Looking at the test failures here, and why they pass on Ubuntu but not CentOS

allanjude avatar Jul 26 '24 18:07 allanjude

It looks like the test cases aren't passing on Centos 8-9:

04:12:36.05 ERROR: eval zdb -D testpool | grep -q 'DDT-sha256-zap-unique: 4 entries' exited 1

The culprit was SELinux. Setting xattr=sa solves it by not ending up with a 5th entry for our 4 block file.

allanjude avatar Jul 28 '24 14:07 allanjude

@allanjude @robn thanks for running that down. Can you also look in to the ztest failure, this PR seems to reliably cause it to fail.

behlendorf avatar Jul 30 '24 00:07 behlendorf

Can you also look in to the ztest failure, this PR seems to reliably cause it to fail.

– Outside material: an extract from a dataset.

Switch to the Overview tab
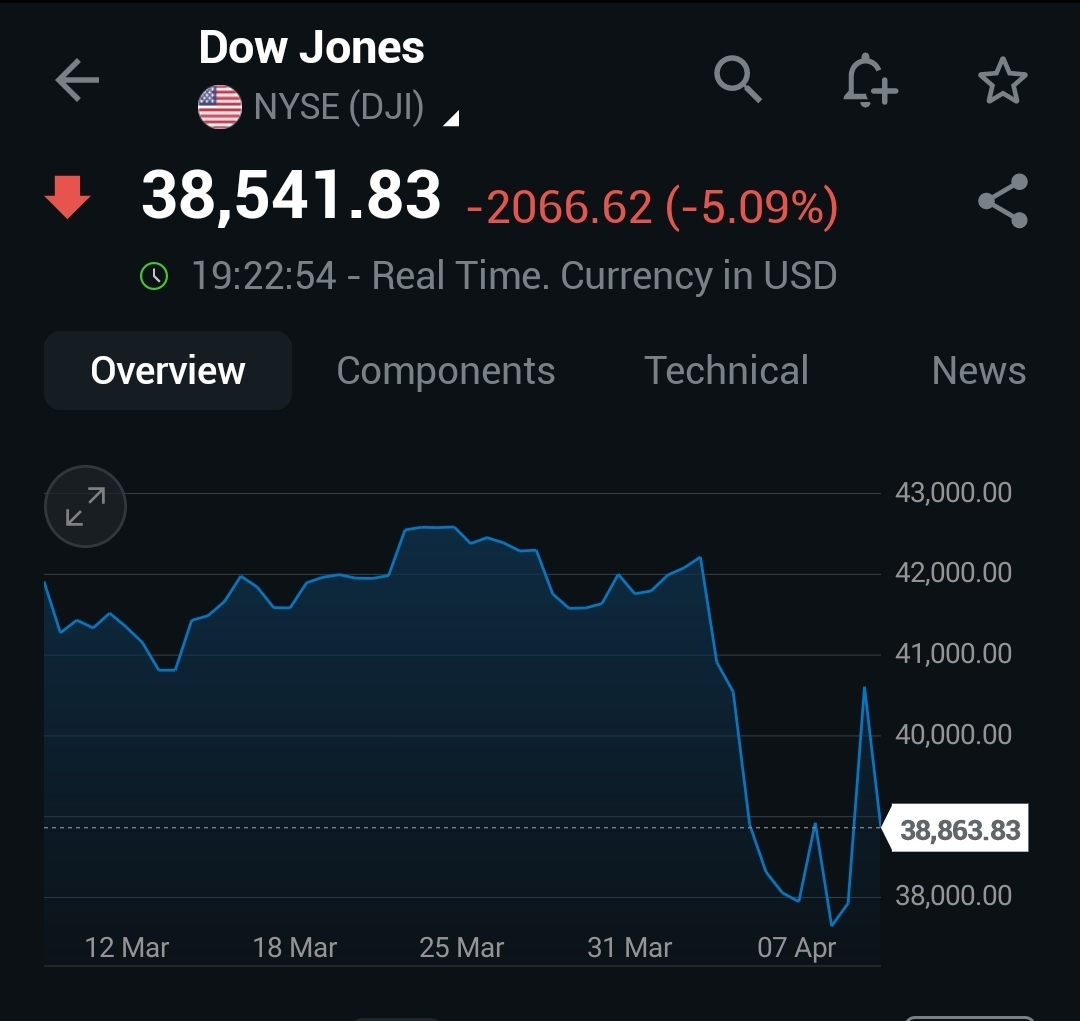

@robn I've asked @ixhamza to take a look at this, and he found that zdb fails here: https://github.com/openzfs/zfs/blob/master/cmd/zdb/zdb.c#L8067 . I think dump_mos_leaks() in zdb just needs to be updated to account for ddt->ddt_dir_object here and then for ddl->ddl_object's in https://github.com/openzfs/zfs/pull/15895.

amotin avatar Aug 03 '24 00:08 amotin

@robn - Mav is right, https://github.com/truenas/zfs/commit/da7bfc8 fixes ztest failure due to MOS objects leak for this PR.

ixhamza avatar Aug 05 '24 20:08 ixhamza

@robn - Mav is right, truenas@da7bfc8 fixes ztest failure due to MOS objects leak for this PR.

Integrated and rebased

allanjude avatar Aug 05 '24 21:08 allanjude

@amotin @ixhamza that looks right, good work.

I'm sorry I didn't see this sooner; I would have pointed you at this chunk of a0339495, which takes care of it (same as what you did, just different order for no reason). We were still checking it for the entire FDT patch series, and hadn't broken it up for individual PRs yet. Sorry for wasting your time :(

robn avatar Aug 05 '24 23:08 robn

Alright, this push adds the basic version of a reworked dedup leak checker in zdb. Its not strictly necessary on this PR, but it lays groundwork for the rest of the patch series.

robn avatar Aug 11 '24 11:08 robn